* WHAT THIS TASK INVOLVES
Lay out every line of the records below as a Markdown table with the columns Row and Line, numbering the rows and leaving out blank lines.

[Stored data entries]
■ ■ ■

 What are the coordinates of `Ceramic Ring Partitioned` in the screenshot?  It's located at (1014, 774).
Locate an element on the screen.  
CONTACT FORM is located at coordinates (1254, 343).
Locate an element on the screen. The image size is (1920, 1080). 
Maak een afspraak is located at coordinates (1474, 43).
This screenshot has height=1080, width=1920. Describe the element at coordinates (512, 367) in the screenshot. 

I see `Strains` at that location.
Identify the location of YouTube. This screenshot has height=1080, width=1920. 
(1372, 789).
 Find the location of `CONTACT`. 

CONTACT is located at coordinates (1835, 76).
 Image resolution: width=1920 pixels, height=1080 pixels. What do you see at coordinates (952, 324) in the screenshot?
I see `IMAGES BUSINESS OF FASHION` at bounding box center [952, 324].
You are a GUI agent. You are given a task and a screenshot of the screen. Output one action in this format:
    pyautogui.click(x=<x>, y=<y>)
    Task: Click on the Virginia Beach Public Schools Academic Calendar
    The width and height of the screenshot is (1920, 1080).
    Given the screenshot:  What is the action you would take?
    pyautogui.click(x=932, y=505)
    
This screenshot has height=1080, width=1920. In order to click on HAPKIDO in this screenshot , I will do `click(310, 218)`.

■ ■ ■

* TASK RESULT
| Row | Line |
|---|---|
| 1 |  What are the coordinates of `Ceramic Ring Partitioned` in the screenshot?  It's located at (1014, 774). |
| 2 | Locate an element on the screen.   |
| 3 | CONTACT FORM is located at coordinates (1254, 343). |
| 4 | Locate an element on the screen. The image size is (1920, 1080).  |
| 5 | Maak een afspraak is located at coordinates (1474, 43). |
| 6 | This screenshot has height=1080, width=1920. Describe the element at coordinates (512, 367) in the screenshot.  |
| 7 | I see `Strains` at that location. |
| 8 | Identify the location of YouTube. This screenshot has height=1080, width=1920.  |
| 9 | (1372, 789). |
| 10 |  Find the location of `CONTACT`.  |
| 11 | CONTACT is located at coordinates (1835, 76). |
| 12 |  Image resolution: width=1920 pixels, height=1080 pixels. What do you see at coordinates (952, 324) in the screenshot? |
| 13 | I see `IMAGES BUSINESS OF FASHION` at bounding box center [952, 324]. |
| 14 | You are a GUI agent. You are given a task and a screenshot of the screen. Output one action in this format: |
| 15 |     pyautogui.click(x=<x>, y=<y>) |
| 16 |     Task: Click on the Virginia Beach Public Schools Academic Calendar |
| 17 |     The width and height of the screenshot is (1920, 1080). |
| 18 |     Given the screenshot:  What is the action you would take? |
| 19 |     pyautogui.click(x=932, y=505) |
| 20 | This screenshot has height=1080, width=1920. In order to click on HAPKIDO in this screenshot , I will do `click(310, 218)`. |